Video

The Value of RWE in MM

Jay Weaver, PharmD, MPH, and Muhamed Baljević, MD, FACP, discuss how RWE can affect the management of MM.

Ryan Haumschild, PharmD, MS, MBA: Based on some of the discussion we’re having from a payer’s perspective, when I think of [multiple myeloma] as a cancer center leader, I use real-world evidence. I use EMR [electronic medical recording] data. I use some of the claims data. I look at trends. I pull an ICD-10 [International Classification of Diseases, 10th revision] code and look at total cost of care. I look to see which patient is most appropriate, based on a frailty score, to go to CAR [chimeric antigen receptor] T cells vs a BCMA therapy in the relapsed/refractory stage. That’s some of the decision-making we bring forward as part of our formula approval. But as I start to look at the payer landscape, I don’t want to say the buck stops with you, but a lot of these agents are using the community center. Sometimes you’re the one who has to make this determination if you’re going to restrict use because they may not make that same decision. They may not have that total cost-of-care implication. How do you go about it? Do you leverage real-world evidence from some of your claims data to stratify patients based on these treatments? Or if you don’t do that now, do you see it in the future?

Jay Weaver, PharmD, MPH: That’s a great question. It’s funny. As we were having this conversation, I was going through evidence-based medicine training years ago. At that time, this survey—gathering observations and objective research—was thought of a little lower in the hierarchy of evidence. Here we are, finally having a sober dialogue around it. The foundation of these data is that we would trust a health care provider to ask a patient a piece of information and to tell us that information on assessment. That’s reliable. But we wouldn’t trust asking the patient directly. It’s an interesting evolution. If you think about it that way, we’re probably diluting the data sometimes. We have thoughtful, smart clinicians who are able to be more precise with the answer they’re digging into. But at the end of the day, we’re still playing a telephone game when we start taking information and dropping off a bunch of places.

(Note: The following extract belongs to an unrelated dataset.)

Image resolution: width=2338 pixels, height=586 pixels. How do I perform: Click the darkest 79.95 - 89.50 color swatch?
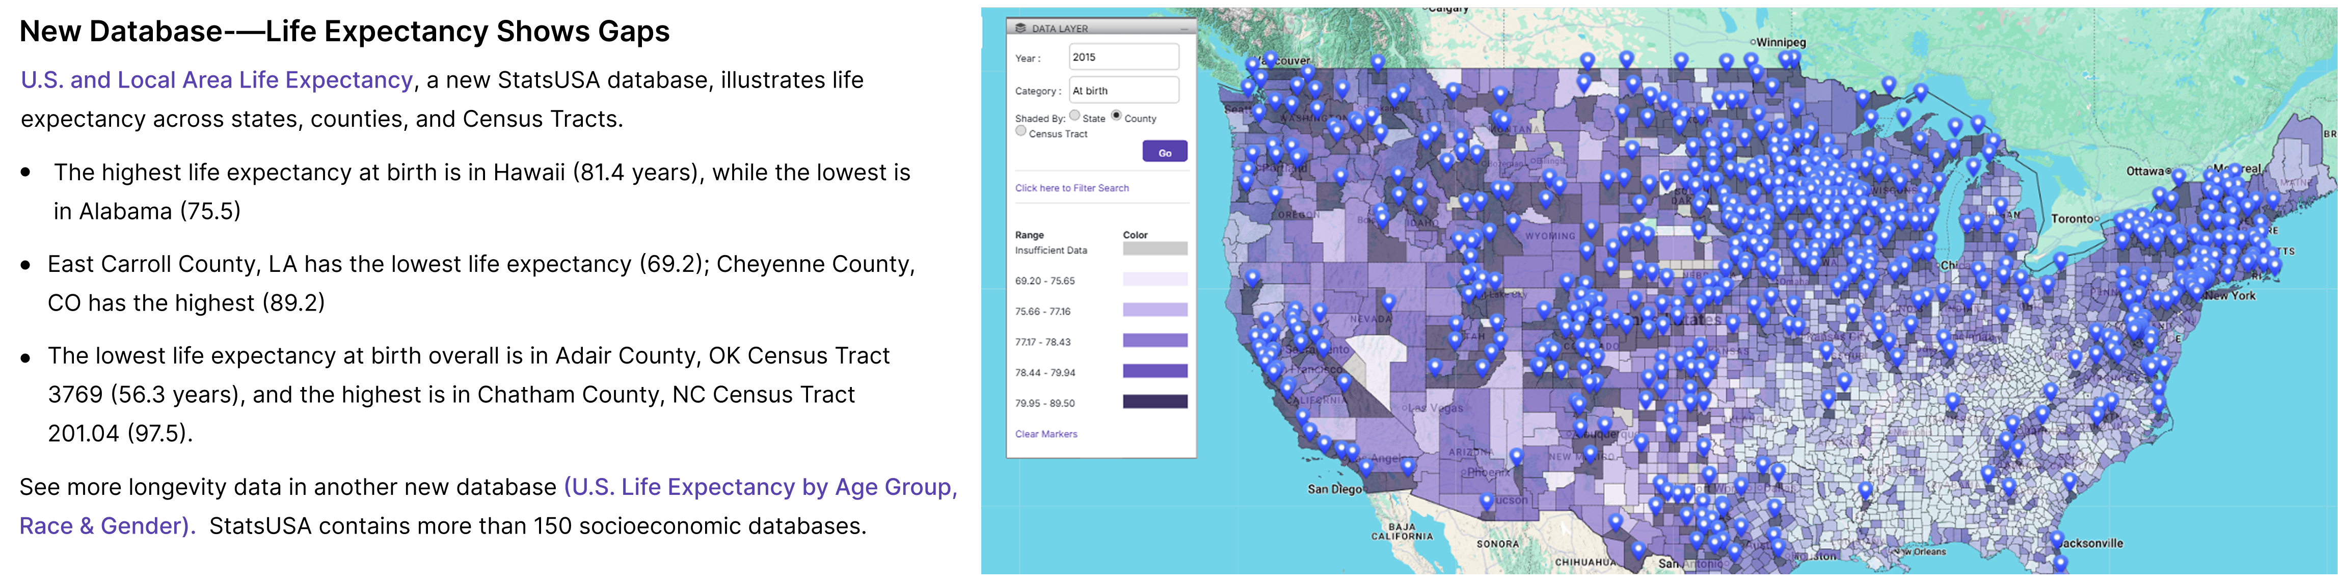point(1154,402)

To answer your question, yes, we’re doing some work to begin digging through some of the information we see. How many people stay on these regimens? Do they complete them? Do we put together a database of all the people seeking certain types of therapy, including CAR T being? What therapies are they receiving? What are the diagnoses? What other therapies are they taking? What centers are they receiving them at? Are we seeing readmissions? Are we seeing other things on the back end? We’re beginning to gather our own data sets.

Meanwhile, we’re keenly interested in the data sets coming out of more structured places, larger data pools, and our plan. They come from the manufacturer or other like-minded organizations that may be larger than us. We’re probably in the infancy of it, but we’re excited about our ability to pull this in and understand what’s happening and then cycle that information back to our decision-making. We’ve put into our P&T [pharmacy and therapeutics] and business committee process a loop in which we’re going to look at how these therapies are performing, how people are doing. Then we bring that back and say, “Do we need to rethink these decisions?”

We talked about the stratification and utilization management and cycling those decisions back. “We made this decision. What happened? Was that good?” Maybe we’re having several appeals of decisions. It’s not our position to create administrative burdens. If someone is going to get the therapy anyway, then let’s move it further up and get it to them faster. We’re trying to learn from all those pieces of information, both administrative and real-world evidence, to make better decisions faster around this. Then we’ll know when we need to pivot and rethink our strategy.

This transcript has been edited for clarity.